Does existence and uniqueness of a classical solution impose uniqueness of weak solutions to a pde? I wonder if one knows that there exists a unique classical solution of a pde (for instance: Fokker-Planck equation), is one able to conclude that there isn't any weak solution of the pde, which differs from the classical one? To be more specific:
I'm facing the following Fokker-Planck Equation:
$−∂tg(x,t)−Δg(x,t)−div(g(x,t)b(x,t))=0$ with initial condition $g(x,0)=g0(x)$
and where $g_0$ is a density function and $b:ℝn×(0,T)$ is a continuous, bounded and lipschitz in x vector field. I know from the literature, that there is a classical solution $g∈C2,1(ℝn×(0,T))$ of this equation.
What i know aswell is that there is an absolute continuous probability measure (the law of the stochastic process, which satisfies the corresponding SDE), which satisfies this fokker-planck equation in a distributional sense and as a consequence, the density function of this measure satisfies the equation in a weak sense. I now wonder if this density function is a classical solution, because of the statement given above. Does anyone know if this is true? Thanks in advance!

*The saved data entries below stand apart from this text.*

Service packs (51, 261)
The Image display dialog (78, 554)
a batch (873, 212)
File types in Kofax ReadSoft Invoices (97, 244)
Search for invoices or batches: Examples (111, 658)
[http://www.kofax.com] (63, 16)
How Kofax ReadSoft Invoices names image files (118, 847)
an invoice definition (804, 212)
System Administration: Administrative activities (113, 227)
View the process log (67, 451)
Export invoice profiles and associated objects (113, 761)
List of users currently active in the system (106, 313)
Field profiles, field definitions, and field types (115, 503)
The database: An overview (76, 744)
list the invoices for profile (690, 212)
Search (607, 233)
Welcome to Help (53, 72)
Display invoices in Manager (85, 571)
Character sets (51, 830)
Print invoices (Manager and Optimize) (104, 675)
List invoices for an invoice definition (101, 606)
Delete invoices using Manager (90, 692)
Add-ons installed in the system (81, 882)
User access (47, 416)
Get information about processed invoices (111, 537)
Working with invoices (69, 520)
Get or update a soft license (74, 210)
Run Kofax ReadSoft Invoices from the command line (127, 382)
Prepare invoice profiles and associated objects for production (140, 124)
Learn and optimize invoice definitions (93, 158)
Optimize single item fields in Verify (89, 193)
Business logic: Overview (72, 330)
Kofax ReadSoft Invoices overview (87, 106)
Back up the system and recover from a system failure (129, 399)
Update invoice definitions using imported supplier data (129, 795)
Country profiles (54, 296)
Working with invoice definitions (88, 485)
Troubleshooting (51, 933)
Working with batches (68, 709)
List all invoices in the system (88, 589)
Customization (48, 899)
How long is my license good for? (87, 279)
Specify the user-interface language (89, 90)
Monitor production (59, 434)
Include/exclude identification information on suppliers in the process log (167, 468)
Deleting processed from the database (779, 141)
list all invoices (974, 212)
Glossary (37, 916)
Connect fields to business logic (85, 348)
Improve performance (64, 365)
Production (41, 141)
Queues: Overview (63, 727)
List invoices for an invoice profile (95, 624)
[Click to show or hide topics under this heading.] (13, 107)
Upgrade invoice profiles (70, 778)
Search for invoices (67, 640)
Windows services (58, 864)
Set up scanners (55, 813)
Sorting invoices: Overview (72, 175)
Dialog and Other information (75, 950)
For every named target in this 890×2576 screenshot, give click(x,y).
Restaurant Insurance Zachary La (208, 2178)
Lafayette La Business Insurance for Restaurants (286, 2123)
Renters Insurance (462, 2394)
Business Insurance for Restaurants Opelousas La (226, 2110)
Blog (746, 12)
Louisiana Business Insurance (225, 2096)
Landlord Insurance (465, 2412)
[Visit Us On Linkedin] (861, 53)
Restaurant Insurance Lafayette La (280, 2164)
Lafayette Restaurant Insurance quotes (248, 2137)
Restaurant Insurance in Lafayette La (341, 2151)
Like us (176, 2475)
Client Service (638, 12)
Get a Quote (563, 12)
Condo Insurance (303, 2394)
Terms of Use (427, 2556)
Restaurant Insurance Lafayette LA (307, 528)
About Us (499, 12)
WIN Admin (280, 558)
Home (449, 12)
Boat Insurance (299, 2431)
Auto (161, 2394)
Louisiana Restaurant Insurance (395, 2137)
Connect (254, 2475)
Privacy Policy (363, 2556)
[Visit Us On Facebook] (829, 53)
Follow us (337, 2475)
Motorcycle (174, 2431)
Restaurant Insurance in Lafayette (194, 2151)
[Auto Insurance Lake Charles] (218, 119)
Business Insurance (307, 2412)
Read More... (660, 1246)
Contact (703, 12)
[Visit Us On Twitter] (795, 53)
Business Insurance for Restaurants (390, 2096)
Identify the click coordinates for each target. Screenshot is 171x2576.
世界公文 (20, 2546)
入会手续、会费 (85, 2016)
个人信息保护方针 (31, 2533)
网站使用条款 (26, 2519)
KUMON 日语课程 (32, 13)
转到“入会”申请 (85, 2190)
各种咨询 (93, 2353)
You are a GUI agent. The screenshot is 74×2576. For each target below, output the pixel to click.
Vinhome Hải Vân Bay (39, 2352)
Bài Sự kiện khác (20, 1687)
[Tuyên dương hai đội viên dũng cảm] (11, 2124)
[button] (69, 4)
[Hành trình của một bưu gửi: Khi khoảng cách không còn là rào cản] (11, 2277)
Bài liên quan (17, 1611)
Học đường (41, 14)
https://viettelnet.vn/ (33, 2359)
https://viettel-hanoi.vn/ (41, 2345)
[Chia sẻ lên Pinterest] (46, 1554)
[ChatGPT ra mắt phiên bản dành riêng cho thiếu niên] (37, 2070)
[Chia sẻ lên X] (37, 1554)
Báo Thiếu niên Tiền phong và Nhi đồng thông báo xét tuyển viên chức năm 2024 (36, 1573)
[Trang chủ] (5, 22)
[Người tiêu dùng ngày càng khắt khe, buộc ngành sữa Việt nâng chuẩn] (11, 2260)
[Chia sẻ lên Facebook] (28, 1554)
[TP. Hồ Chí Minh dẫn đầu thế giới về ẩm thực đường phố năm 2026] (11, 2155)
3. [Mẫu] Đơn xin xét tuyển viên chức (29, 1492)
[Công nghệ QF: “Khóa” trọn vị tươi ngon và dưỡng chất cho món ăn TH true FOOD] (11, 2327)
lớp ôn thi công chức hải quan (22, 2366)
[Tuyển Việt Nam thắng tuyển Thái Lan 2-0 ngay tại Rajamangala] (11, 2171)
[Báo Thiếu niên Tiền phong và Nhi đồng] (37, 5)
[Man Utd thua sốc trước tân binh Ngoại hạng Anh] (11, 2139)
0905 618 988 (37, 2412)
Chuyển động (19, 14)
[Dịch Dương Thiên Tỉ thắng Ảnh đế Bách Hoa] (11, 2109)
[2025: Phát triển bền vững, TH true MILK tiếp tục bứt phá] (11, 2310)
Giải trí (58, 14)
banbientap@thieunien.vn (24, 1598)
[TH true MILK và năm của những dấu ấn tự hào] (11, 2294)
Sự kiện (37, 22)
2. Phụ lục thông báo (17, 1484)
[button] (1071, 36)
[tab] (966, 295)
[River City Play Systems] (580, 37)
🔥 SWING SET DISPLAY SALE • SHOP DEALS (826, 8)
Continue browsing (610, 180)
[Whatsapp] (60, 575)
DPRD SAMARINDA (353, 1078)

 A: I apologize if the following is a bit too general or hand-wavy, but hopefully it will be helpful.
The characteristic property of a differential operator that tells you that a weak solution is equivalent to a strong solution is generally called "regularity".
Luckily, there are a whole host of theorems for differential operators in which this property is identified, particularly for differential operators classified as hypoelliptic. Examples of hypoelliptic operators include the Laplace operator (responsible for driftless diffusion) and the heat equation operator. Assuming your $b$ is not sufficiently pathological (which you appear to indicate is the case), the Fokker-Planck operator you describe above should fall into this category.
In short, you can be sure that—assuming you don't have initial conditions/$b$ functions that are too "funky", I think—a weak solution you find to your problem will always be a strong solution. Theorems to prove this property tend to be a bit extensive: a good description of this property is given in this book by Norio Shimakura. (Unfortunately the classic PDE book by Lawrence Evans doesn't touch on this property very much, if at all.)